Cécilia : Je pense que le métier de projectionniste est encore amené à évoluer. Nous recevons de plus en plus de contenus par voie dématérialisée. En ce qui concerne la billetterie, beaucoup de cinémas sont aujourd’hui équipés de bornes d’achats. 

Parfois j’imagine le cinéma dans quelques années : une centrale qui gèrerait les projections de tous les cinémas à distance, avec sur place, dans chaque cinéma, uniquement des bornes automatiques et un agent de sécurité… et ça, ça me rend triste. J’aimerais exercer ce métier le plus longtemps possible. Je pense qu’être projectionniste c’est un métier à part, et avant tout une passion. 

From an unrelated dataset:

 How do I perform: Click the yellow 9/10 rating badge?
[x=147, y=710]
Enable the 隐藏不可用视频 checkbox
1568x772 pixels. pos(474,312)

Julien : Le métier évoluera peut-être encore, surtout dans les grandes structures tels qu’U.G.C. ou Pathé. Il y a vingt ans quand j’ai commencé, on m’a dit « attention le numérique va arriver et tu seras au chômage ! ». Il est vrai qu’il y a 10 ans, à l’arrivée du numérique, beaucoup de projectionnistes ont arrêté et se sont reconvertis parce qu’ils préféraient le 35 mm ou que les grosses compagnies d’exploitation ont préféré s’en séparer. Mais je ne pense pas que dans des petites structures comme l’Espace Bernard Mantienne, on puisse se passer entièrement des projectionniste, car il faut un minimum d’entretien pour les projecteurs, ainsi qu’une personnalisation de l’avant-programme.